_Objective 1_:
Swap "Selection pane" for "Layers pane" in the entries, starting at the line containing "You are a computer-use agent." and ending at the line containing "Action: coord(345,67)". Leave everything else the same and leave the pictures out.

_Document text_:

+ + + +

Horizontal expansion

Elasticsearch is a highly scalable search and analytics platform. We can scale it both horizontally and vertically. We discussed how to tune a single node in the Preparing a single Elasticsearch node section earlier in this chapter and we would like to focus on horizontal scaling now; how to handle multiple nodes in the same cluster, what roles should they have, and how to tune the configuration to have a highly reliable, available, and fault tolerant cluster.

You can imagine vertical scaling like building a sky scrapper – we have limited space available and we need to go as high as we can. Of course, that is expensive and requires a lot of engineering done right. On the other hand, we have horizontal scaling, which is like having many houses in a residential area. Instead of investing into hardware and having powerful machines, we choose to have multiple machines and our data split between them. Horizontal scaling gives us virtually unlimited scaling possibilities. Even with the most powerful hardware, the time comes when a single machine is not enough to handle the data, the queries, or both of them. In such cases, spreading the data among multiple servers is what saves us and allows us to have terabytes of data in multiple indices spread across the whole cluster, just like the one in the following image:

Horizontal expansion

We have our 4 nodes cluster with the library index created and built of four shards.

If we want to increase the querying capabilities of our cluster, we can just add additional nodes, for example, four of them. After adding new nodes to the cluster, we can either create new indices that will be built of more shards to spread the load more evenly or add replicas to the already existing shards. Both options are viable. This is because we don't have the possibility of splitting shards or adding more primary shards to an existing index. We should go for having more primary shards when our hardware is not enough to handle the amount of data it holds. In such cases, we usually run into out of memory situations, long shard query execution time, swapping, or high I/O waits. The second option, that is having replicas, is the way to go when our hardware is happily handling the data we have but the traffic is so high that the nodes just can't keep up.

+ + + +

_The data_:
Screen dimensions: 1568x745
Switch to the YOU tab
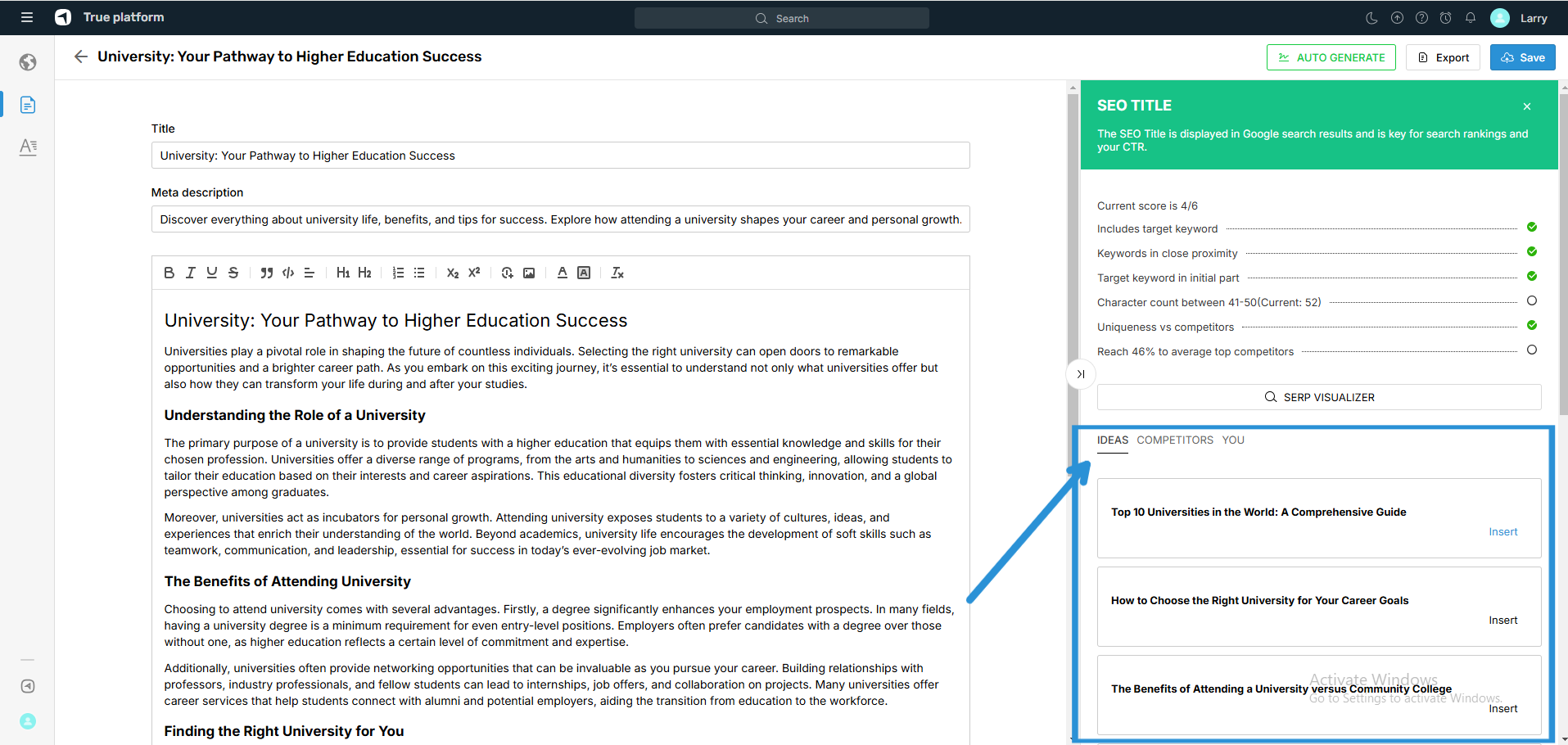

+ + + +

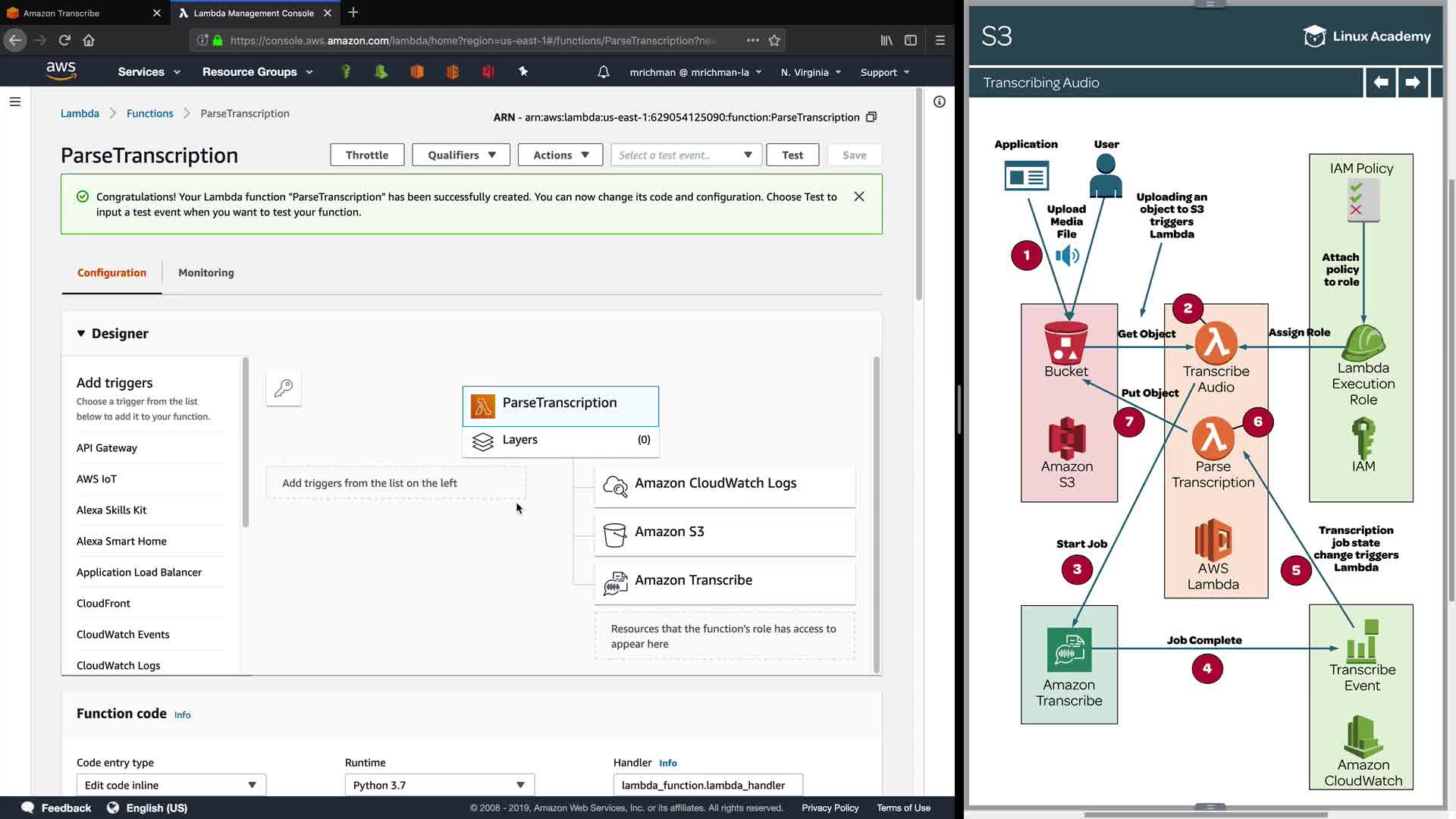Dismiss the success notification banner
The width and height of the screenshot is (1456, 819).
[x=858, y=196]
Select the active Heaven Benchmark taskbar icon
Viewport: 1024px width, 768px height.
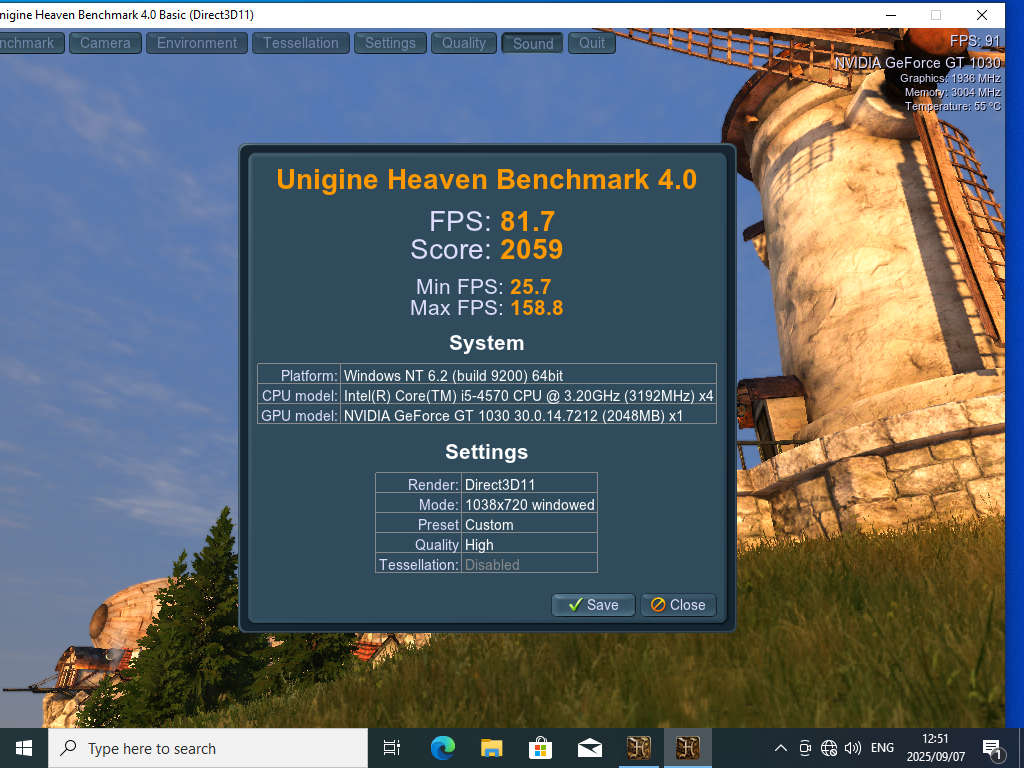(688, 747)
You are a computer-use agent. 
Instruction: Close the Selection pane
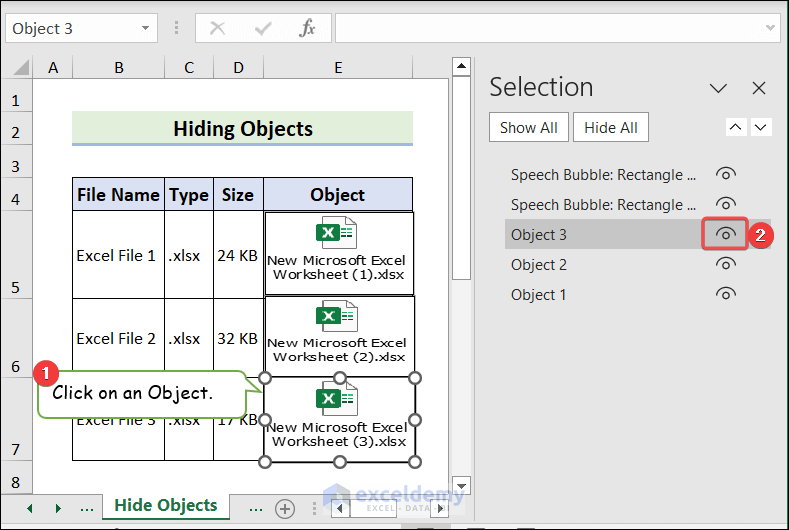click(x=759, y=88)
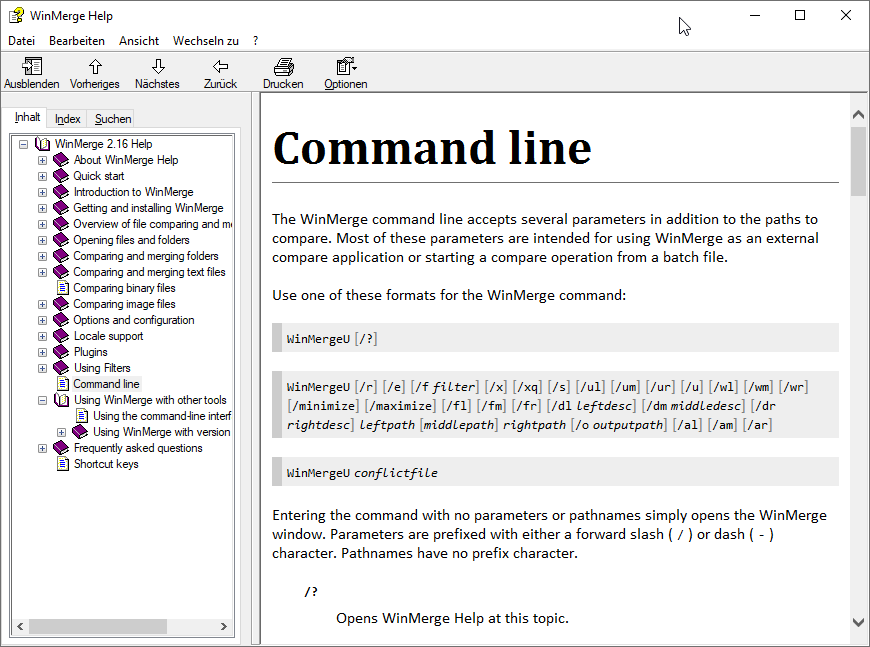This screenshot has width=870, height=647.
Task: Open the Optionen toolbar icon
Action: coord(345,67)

+ + + +

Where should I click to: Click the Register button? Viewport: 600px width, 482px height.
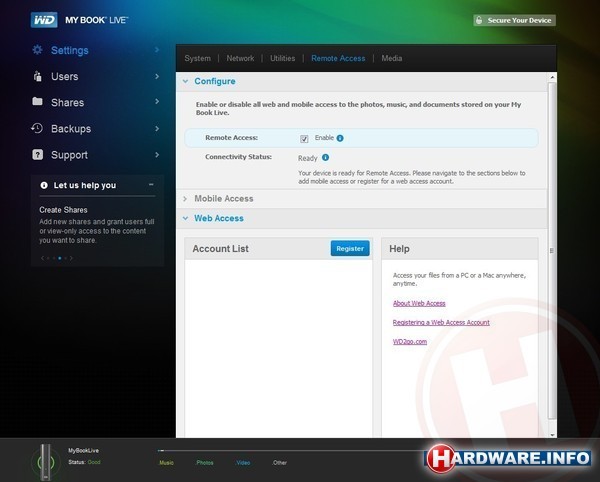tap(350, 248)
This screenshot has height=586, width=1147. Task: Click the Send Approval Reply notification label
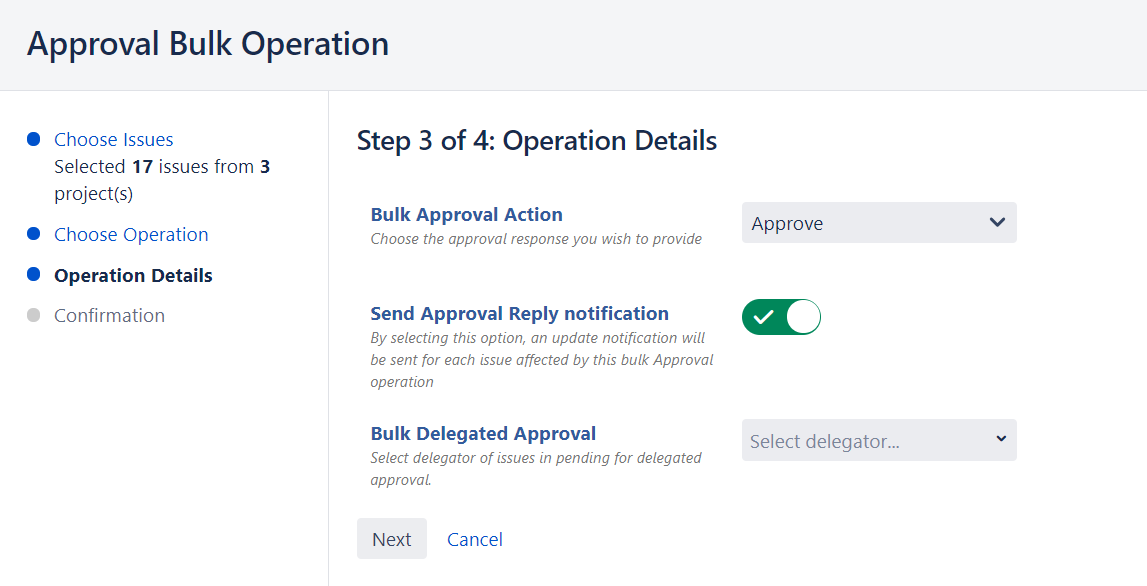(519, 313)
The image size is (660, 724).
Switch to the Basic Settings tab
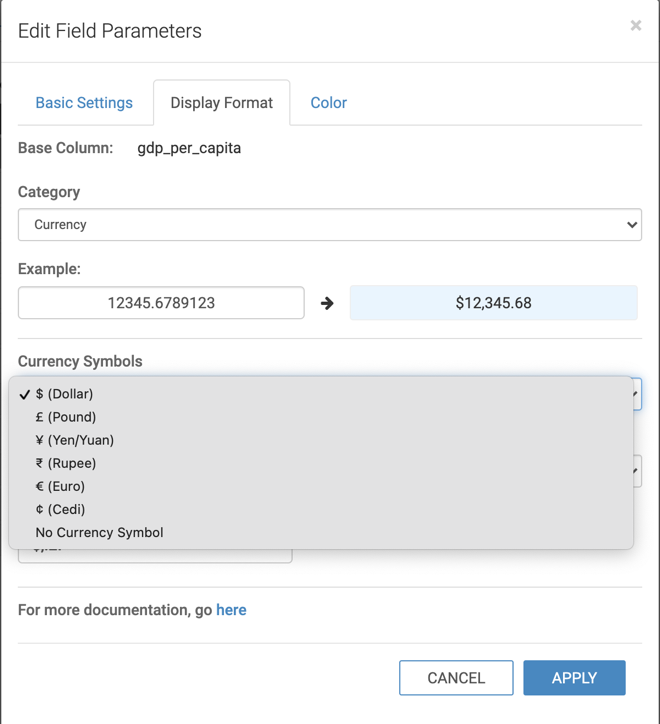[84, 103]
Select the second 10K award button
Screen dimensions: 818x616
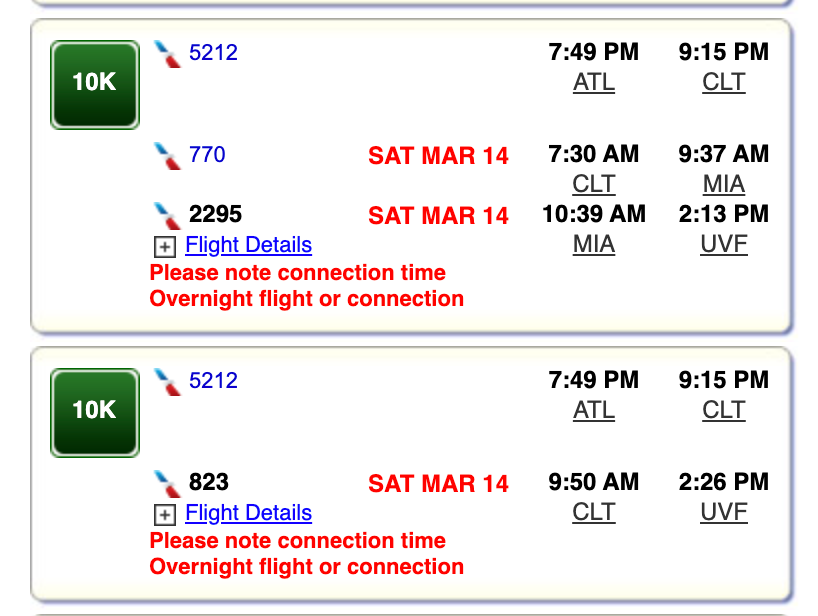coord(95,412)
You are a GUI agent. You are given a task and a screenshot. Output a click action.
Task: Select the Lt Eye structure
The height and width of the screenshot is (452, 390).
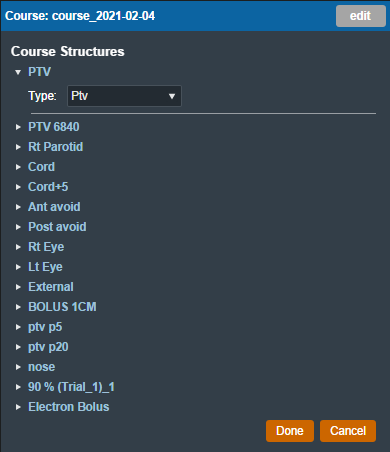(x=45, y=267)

+ + + +

_Objective 2_:
Answer these questions about the Elasticsearch scaling text:
(a) How many shards is the library index built of?
(b) What does the text compare horizontal scaling to?
(c) When is adding replicas the way to go?

_Finished answer 1_:
You are a computer-use agent. 
Instruction: Close the Layers pane
click(x=759, y=88)
This screenshot has width=870, height=647.
Task: Open the Optionen toolbar icon
Action: coord(345,67)

_Finished answer 2_:
(a) Four shards.
(b) Having many houses in a residential area.
(c) When the hardware is handling the data fine, but the traffic is so high that the nodes can't keep up.